Retype the lines in the material below, beginning with the line that contains "Task: Open the Layer Manager list icon" and continuing through the line that contains "Action: (861, 353)", with both of those lines included.
-- START Data section --
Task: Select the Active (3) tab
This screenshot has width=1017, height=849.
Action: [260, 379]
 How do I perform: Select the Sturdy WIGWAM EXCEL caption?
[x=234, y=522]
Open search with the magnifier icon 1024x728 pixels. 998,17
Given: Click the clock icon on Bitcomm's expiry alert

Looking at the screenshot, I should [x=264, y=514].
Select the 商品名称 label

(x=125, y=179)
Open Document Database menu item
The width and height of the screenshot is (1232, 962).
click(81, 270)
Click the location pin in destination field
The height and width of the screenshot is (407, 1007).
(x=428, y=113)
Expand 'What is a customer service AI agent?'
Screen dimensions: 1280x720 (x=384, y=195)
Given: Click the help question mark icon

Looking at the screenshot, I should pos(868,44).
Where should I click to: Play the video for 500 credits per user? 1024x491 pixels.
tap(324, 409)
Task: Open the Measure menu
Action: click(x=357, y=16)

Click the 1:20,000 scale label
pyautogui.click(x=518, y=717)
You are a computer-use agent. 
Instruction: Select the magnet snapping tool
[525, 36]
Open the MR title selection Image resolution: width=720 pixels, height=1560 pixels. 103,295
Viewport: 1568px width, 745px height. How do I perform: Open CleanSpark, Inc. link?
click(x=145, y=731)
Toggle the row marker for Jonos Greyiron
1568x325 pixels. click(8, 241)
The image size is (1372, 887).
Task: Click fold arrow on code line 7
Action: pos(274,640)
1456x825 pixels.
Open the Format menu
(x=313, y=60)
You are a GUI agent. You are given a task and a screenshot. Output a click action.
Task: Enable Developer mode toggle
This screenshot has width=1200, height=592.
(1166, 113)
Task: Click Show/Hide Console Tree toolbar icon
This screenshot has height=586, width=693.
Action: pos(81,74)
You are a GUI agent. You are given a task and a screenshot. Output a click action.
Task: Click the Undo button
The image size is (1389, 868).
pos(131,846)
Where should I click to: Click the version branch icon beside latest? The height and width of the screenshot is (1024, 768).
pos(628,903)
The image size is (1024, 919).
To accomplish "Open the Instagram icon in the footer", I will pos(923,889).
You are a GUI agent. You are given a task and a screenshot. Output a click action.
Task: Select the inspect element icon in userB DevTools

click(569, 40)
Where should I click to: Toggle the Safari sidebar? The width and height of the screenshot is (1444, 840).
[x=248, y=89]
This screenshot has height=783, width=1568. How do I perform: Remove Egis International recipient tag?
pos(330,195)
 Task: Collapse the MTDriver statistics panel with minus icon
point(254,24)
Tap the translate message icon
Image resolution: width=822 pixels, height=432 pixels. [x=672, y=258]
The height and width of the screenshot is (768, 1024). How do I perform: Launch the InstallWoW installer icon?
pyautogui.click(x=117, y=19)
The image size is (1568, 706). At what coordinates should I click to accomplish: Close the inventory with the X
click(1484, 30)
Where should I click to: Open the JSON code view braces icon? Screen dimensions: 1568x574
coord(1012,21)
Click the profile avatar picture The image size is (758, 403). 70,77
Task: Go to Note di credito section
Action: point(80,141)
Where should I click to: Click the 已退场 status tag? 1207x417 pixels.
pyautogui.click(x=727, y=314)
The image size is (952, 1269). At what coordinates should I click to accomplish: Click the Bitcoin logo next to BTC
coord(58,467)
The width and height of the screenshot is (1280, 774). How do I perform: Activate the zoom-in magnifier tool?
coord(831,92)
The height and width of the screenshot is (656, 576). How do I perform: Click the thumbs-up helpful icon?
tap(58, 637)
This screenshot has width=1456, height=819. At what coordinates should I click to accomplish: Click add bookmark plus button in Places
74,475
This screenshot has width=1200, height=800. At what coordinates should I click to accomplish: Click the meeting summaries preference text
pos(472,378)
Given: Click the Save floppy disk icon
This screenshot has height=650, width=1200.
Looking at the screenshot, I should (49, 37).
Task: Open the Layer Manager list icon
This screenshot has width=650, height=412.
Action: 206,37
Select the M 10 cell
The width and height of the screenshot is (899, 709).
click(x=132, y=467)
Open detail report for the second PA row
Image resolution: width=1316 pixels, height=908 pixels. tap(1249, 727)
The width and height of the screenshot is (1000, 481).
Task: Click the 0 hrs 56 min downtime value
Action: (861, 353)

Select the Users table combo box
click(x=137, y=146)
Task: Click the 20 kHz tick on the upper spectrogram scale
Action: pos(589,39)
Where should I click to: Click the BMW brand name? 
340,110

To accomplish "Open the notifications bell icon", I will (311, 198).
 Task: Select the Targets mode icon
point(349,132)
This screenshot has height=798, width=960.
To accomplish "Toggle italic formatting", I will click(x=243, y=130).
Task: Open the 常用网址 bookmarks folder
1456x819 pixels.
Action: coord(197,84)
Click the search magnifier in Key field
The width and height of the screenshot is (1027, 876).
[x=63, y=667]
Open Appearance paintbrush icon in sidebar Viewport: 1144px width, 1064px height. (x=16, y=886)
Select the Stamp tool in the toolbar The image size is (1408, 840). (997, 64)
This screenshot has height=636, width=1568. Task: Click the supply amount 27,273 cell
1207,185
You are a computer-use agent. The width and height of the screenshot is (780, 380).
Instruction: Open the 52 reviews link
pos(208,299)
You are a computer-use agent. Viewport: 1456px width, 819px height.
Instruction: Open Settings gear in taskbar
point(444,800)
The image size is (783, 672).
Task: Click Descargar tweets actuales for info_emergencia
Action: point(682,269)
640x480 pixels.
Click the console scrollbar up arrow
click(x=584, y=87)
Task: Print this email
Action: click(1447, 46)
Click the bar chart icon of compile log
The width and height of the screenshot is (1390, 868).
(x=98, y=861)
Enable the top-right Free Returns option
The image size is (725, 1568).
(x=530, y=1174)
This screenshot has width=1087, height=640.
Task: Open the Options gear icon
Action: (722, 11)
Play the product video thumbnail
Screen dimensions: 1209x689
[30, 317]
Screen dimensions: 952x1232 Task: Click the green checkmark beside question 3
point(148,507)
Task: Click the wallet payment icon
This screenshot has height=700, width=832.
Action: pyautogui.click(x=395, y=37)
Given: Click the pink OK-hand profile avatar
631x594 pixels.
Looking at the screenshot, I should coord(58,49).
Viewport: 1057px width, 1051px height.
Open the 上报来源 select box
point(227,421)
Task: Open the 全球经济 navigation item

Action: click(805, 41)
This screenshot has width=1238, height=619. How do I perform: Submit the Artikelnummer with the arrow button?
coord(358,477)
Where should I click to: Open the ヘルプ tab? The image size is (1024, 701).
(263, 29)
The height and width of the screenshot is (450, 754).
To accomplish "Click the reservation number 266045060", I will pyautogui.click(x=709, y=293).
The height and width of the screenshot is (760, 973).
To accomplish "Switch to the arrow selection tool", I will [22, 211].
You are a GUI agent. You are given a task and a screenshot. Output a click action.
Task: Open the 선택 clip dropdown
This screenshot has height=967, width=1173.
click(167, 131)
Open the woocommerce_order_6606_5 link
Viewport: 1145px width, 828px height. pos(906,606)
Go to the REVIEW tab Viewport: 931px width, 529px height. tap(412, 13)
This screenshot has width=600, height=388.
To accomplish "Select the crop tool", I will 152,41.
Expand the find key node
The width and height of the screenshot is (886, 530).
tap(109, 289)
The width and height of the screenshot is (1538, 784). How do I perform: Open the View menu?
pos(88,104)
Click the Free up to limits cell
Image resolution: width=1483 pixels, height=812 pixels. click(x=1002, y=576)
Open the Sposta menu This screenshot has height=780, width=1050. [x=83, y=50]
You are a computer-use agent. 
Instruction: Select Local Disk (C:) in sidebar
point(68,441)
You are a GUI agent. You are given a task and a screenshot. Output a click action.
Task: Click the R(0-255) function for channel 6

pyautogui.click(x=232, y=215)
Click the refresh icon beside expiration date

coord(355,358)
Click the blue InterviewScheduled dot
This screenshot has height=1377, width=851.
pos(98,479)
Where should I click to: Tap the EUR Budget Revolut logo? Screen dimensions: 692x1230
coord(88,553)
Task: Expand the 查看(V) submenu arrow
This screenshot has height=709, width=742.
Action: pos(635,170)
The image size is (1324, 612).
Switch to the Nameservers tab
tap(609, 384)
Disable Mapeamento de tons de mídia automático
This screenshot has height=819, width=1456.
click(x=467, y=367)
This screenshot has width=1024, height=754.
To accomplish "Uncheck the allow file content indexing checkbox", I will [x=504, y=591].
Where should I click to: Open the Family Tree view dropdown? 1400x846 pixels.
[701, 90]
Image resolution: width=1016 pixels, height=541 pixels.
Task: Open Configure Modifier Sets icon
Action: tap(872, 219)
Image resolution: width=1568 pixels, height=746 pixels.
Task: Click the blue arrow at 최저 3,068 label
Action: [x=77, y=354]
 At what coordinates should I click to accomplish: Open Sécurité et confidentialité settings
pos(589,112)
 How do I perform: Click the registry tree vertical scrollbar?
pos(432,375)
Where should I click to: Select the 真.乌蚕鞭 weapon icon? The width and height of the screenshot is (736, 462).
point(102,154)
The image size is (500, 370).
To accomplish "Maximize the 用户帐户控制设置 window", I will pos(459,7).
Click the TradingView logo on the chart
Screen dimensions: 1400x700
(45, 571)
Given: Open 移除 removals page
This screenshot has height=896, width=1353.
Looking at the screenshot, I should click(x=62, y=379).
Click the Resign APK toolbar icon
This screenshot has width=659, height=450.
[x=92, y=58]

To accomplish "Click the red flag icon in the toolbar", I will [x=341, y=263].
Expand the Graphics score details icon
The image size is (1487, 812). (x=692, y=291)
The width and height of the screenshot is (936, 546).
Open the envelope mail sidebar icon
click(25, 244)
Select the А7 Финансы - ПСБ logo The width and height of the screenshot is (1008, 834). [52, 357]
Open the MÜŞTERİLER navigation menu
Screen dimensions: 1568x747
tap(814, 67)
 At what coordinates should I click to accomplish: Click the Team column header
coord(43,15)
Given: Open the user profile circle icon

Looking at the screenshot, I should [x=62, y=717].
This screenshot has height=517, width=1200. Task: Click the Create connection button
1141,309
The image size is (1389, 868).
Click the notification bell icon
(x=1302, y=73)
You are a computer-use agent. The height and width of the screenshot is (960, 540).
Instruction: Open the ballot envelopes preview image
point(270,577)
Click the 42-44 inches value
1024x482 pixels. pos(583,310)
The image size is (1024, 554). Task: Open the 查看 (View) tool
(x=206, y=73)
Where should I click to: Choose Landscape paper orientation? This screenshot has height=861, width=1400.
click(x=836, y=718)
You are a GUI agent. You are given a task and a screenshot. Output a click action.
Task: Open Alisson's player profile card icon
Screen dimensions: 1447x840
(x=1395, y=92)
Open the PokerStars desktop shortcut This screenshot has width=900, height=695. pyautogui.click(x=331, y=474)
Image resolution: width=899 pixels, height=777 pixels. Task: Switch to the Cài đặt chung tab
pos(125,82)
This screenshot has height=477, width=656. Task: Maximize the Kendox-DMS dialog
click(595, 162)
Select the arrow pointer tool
-- END Data section --
## [Response to this exercise]
Task: Open the Layer Manager list icon
This screenshot has width=650, height=412.
Action: 206,37
Select the M 10 cell
The width and height of the screenshot is (899, 709).
click(x=132, y=467)
Open detail report for the second PA row
Image resolution: width=1316 pixels, height=908 pixels. tap(1249, 727)
The width and height of the screenshot is (1000, 481).
Task: Click the 0 hrs 56 min downtime value
Action: (861, 353)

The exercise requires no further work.